Stored data entries
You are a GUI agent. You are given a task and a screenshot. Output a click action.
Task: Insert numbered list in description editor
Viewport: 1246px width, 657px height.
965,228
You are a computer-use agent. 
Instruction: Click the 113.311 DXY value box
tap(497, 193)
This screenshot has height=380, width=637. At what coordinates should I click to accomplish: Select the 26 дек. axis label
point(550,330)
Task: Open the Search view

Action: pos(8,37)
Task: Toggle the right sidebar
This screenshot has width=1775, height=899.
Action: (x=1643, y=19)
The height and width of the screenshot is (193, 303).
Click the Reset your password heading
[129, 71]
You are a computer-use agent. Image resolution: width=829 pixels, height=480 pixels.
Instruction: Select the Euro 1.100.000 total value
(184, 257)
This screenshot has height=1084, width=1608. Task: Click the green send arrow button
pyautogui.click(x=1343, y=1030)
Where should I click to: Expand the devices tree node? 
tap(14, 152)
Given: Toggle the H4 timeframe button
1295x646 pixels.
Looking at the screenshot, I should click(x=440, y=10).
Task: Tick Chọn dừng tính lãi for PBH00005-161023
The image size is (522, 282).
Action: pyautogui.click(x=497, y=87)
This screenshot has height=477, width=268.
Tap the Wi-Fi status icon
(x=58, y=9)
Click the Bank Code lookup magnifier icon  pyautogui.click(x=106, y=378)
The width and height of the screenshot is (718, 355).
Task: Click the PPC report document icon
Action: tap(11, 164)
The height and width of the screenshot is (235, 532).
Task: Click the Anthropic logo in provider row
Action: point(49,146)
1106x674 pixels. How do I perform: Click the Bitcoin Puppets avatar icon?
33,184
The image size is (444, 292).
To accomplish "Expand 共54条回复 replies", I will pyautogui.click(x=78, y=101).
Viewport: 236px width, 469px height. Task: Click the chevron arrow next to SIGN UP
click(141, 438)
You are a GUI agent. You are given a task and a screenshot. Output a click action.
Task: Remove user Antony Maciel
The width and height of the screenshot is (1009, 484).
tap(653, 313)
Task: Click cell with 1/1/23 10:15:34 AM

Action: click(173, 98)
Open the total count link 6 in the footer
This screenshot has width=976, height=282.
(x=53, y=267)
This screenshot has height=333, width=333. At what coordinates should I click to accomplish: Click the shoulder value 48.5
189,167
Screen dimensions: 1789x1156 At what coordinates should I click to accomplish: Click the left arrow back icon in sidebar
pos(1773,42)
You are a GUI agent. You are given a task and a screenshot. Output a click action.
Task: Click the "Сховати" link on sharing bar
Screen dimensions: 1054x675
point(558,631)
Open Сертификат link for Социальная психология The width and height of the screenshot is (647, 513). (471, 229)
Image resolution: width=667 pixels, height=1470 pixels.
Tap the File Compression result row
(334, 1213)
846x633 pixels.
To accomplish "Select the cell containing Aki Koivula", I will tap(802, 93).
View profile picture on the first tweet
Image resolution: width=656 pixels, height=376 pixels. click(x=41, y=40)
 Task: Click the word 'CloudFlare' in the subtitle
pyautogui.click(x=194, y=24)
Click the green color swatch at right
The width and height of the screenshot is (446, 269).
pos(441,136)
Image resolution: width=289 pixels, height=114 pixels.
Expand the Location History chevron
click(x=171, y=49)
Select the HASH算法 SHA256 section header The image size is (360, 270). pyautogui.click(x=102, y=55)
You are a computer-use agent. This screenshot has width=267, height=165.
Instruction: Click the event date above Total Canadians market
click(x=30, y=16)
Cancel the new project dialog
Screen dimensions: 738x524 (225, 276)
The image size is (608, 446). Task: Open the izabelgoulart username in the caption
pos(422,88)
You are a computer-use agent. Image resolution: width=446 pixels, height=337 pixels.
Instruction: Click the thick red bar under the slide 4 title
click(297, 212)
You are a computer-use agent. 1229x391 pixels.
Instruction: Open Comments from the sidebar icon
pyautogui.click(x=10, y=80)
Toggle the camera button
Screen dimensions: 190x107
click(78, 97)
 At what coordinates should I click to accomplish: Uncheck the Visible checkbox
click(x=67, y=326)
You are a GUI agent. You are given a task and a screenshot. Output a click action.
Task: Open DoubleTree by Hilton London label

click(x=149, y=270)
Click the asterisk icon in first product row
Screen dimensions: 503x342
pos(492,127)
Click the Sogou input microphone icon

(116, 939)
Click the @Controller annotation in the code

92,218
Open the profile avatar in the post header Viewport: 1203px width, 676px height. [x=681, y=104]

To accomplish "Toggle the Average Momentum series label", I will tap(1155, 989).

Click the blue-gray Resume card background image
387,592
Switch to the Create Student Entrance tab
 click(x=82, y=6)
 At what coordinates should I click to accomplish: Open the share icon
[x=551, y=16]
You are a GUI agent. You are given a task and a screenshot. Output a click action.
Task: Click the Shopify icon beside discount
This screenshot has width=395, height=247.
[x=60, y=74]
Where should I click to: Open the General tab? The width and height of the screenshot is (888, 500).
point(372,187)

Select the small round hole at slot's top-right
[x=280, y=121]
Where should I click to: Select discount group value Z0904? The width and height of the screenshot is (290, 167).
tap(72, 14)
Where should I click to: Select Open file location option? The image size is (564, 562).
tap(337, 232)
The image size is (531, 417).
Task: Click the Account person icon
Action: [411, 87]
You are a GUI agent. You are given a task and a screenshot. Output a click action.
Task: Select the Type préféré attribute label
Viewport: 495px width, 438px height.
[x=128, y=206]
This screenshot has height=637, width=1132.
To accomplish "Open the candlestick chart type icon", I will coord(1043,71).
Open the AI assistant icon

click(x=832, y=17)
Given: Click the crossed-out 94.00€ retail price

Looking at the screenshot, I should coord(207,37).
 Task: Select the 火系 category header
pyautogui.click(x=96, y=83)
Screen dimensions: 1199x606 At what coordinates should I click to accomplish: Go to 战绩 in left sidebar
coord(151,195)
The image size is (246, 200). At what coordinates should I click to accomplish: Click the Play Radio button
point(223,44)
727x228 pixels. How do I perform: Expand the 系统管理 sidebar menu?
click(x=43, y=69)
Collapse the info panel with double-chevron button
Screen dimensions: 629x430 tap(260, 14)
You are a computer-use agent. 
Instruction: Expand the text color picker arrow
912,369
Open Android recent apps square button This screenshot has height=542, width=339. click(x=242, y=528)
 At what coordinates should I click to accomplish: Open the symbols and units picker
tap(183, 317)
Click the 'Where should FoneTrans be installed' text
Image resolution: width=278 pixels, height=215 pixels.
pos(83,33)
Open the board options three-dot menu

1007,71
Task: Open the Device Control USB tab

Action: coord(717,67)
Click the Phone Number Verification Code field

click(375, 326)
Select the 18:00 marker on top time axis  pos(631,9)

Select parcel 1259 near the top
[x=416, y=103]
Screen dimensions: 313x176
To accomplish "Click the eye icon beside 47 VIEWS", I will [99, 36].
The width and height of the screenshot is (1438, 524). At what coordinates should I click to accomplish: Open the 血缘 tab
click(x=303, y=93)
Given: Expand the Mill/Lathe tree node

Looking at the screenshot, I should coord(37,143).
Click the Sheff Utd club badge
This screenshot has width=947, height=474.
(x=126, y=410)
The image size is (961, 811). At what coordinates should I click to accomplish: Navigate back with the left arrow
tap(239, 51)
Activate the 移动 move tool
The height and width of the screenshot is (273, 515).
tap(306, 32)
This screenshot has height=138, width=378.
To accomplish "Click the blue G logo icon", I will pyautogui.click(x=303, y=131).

**Problem details:**
Print every one of the lines above verbatim, with nothing changed.

**Correct response:**
You are a GUI agent. You are given a task and a screenshot. Output a click action.
Task: Insert numbered list in description editor
Viewport: 1246px width, 657px height.
965,228
You are a computer-use agent. 
Instruction: Click the 113.311 DXY value box
tap(497, 193)
This screenshot has height=380, width=637. At what coordinates should I click to accomplish: Select the 26 дек. axis label
point(550,330)
Task: Open the Search view

Action: pos(8,37)
Task: Toggle the right sidebar
This screenshot has width=1775, height=899.
Action: (x=1643, y=19)
The height and width of the screenshot is (193, 303).
Click the Reset your password heading
[129, 71]
You are a computer-use agent. Image resolution: width=829 pixels, height=480 pixels.
Instruction: Select the Euro 1.100.000 total value
(184, 257)
This screenshot has height=1084, width=1608. Task: Click the green send arrow button
pyautogui.click(x=1343, y=1030)
Where should I click to: Expand the devices tree node? 
tap(14, 152)
Given: Toggle the H4 timeframe button
1295x646 pixels.
Looking at the screenshot, I should click(x=440, y=10).
Task: Tick Chọn dừng tính lãi for PBH00005-161023
The image size is (522, 282).
Action: pyautogui.click(x=497, y=87)
This screenshot has height=477, width=268.
Tap the Wi-Fi status icon
(x=58, y=9)
Click the Bank Code lookup magnifier icon  pyautogui.click(x=106, y=378)
The width and height of the screenshot is (718, 355).
Task: Click the PPC report document icon
Action: tap(11, 164)
The height and width of the screenshot is (235, 532).
Task: Click the Anthropic logo in provider row
Action: point(49,146)
1106x674 pixels. How do I perform: Click the Bitcoin Puppets avatar icon?
33,184
The image size is (444, 292).
To accomplish "Expand 共54条回复 replies", I will pyautogui.click(x=78, y=101).
Viewport: 236px width, 469px height. Task: Click the chevron arrow next to SIGN UP
click(141, 438)
You are a GUI agent. You are given a task and a screenshot. Output a click action.
Task: Remove user Antony Maciel
The width and height of the screenshot is (1009, 484).
tap(653, 313)
Task: Click cell with 1/1/23 10:15:34 AM

Action: click(173, 98)
Open the total count link 6 in the footer
This screenshot has width=976, height=282.
(x=53, y=267)
This screenshot has height=333, width=333. At what coordinates should I click to accomplish: Click the shoulder value 48.5
189,167
Screen dimensions: 1789x1156 At what coordinates should I click to accomplish: Click the left arrow back icon in sidebar
pos(1773,42)
You are a GUI agent. You are given a task and a screenshot. Output a click action.
Task: Click the "Сховати" link on sharing bar
Screen dimensions: 1054x675
point(558,631)
Open Сертификат link for Социальная психология The width and height of the screenshot is (647, 513). (471, 229)
Image resolution: width=667 pixels, height=1470 pixels.
Tap the File Compression result row
(334, 1213)
846x633 pixels.
To accomplish "Select the cell containing Aki Koivula", I will tap(802, 93).
View profile picture on the first tweet
Image resolution: width=656 pixels, height=376 pixels. click(x=41, y=40)
 Task: Click the word 'CloudFlare' in the subtitle
pyautogui.click(x=194, y=24)
Click the green color swatch at right
The width and height of the screenshot is (446, 269).
pos(441,136)
Image resolution: width=289 pixels, height=114 pixels.
Expand the Location History chevron
click(x=171, y=49)
Select the HASH算法 SHA256 section header The image size is (360, 270). pyautogui.click(x=102, y=55)
You are a computer-use agent. This screenshot has width=267, height=165.
Instruction: Click the event date above Total Canadians market
click(x=30, y=16)
Cancel the new project dialog
Screen dimensions: 738x524 (225, 276)
The image size is (608, 446). Task: Open the izabelgoulart username in the caption
pos(422,88)
You are a computer-use agent. Image resolution: width=446 pixels, height=337 pixels.
Instruction: Click the thick red bar under the slide 4 title
click(297, 212)
You are a computer-use agent. 1229x391 pixels.
Instruction: Open Comments from the sidebar icon
pyautogui.click(x=10, y=80)
Toggle the camera button
Screen dimensions: 190x107
click(78, 97)
 At what coordinates should I click to accomplish: Uncheck the Visible checkbox
click(x=67, y=326)
You are a GUI agent. You are given a task and a screenshot. Output a click action.
Task: Open DoubleTree by Hilton London label

click(x=149, y=270)
Click the asterisk icon in first product row
Screen dimensions: 503x342
pos(492,127)
Click the Sogou input microphone icon

(116, 939)
Click the @Controller annotation in the code

92,218
Open the profile avatar in the post header Viewport: 1203px width, 676px height. [x=681, y=104]

To accomplish "Toggle the Average Momentum series label", I will tap(1155, 989).

Click the blue-gray Resume card background image
387,592
Switch to the Create Student Entrance tab
 click(x=82, y=6)
 At what coordinates should I click to accomplish: Open the share icon
[x=551, y=16]
You are a GUI agent. You are given a task and a screenshot. Output a click action.
Task: Click the Shopify icon beside discount
This screenshot has width=395, height=247.
[x=60, y=74]
Where should I click to: Open the General tab? The width and height of the screenshot is (888, 500).
point(372,187)

Select the small round hole at slot's top-right
[x=280, y=121]
Where should I click to: Select discount group value Z0904? The width and height of the screenshot is (290, 167).
tap(72, 14)
Where should I click to: Select Open file location option? The image size is (564, 562).
tap(337, 232)
The image size is (531, 417).
Task: Click the Account person icon
Action: [411, 87]
You are a GUI agent. You are given a task and a screenshot. Output a click action.
Task: Select the Type préféré attribute label
Viewport: 495px width, 438px height.
[x=128, y=206]
This screenshot has height=637, width=1132.
To accomplish "Open the candlestick chart type icon", I will coord(1043,71).
Open the AI assistant icon

click(x=832, y=17)
Given: Click the crossed-out 94.00€ retail price

Looking at the screenshot, I should coord(207,37).
 Task: Select the 火系 category header
pyautogui.click(x=96, y=83)
Screen dimensions: 1199x606 At what coordinates should I click to accomplish: Go to 战绩 in left sidebar
coord(151,195)
The image size is (246, 200). At what coordinates should I click to accomplish: Click the Play Radio button
point(223,44)
727x228 pixels. How do I perform: Expand the 系统管理 sidebar menu?
click(x=43, y=69)
Collapse the info panel with double-chevron button
Screen dimensions: 629x430 tap(260, 14)
You are a computer-use agent. 
Instruction: Expand the text color picker arrow
912,369
Open Android recent apps square button This screenshot has height=542, width=339. click(x=242, y=528)
 At what coordinates should I click to accomplish: Open the symbols and units picker
tap(183, 317)
Click the 'Where should FoneTrans be installed' text
Image resolution: width=278 pixels, height=215 pixels.
pos(83,33)
Open the board options three-dot menu

1007,71
Task: Open the Device Control USB tab

Action: coord(717,67)
Click the Phone Number Verification Code field

click(375, 326)
Select the 18:00 marker on top time axis  pos(631,9)

Select parcel 1259 near the top
[x=416, y=103]
Screen dimensions: 313x176
To accomplish "Click the eye icon beside 47 VIEWS", I will [99, 36].
The width and height of the screenshot is (1438, 524). At what coordinates should I click to accomplish: Open the 血缘 tab
click(x=303, y=93)
Given: Expand the Mill/Lathe tree node

Looking at the screenshot, I should coord(37,143).
Click the Sheff Utd club badge
This screenshot has width=947, height=474.
(x=126, y=410)
The image size is (961, 811). At what coordinates should I click to accomplish: Navigate back with the left arrow
tap(239, 51)
Activate the 移动 move tool
The height and width of the screenshot is (273, 515).
tap(306, 32)
This screenshot has height=138, width=378.
To accomplish "Click the blue G logo icon", I will pyautogui.click(x=303, y=131).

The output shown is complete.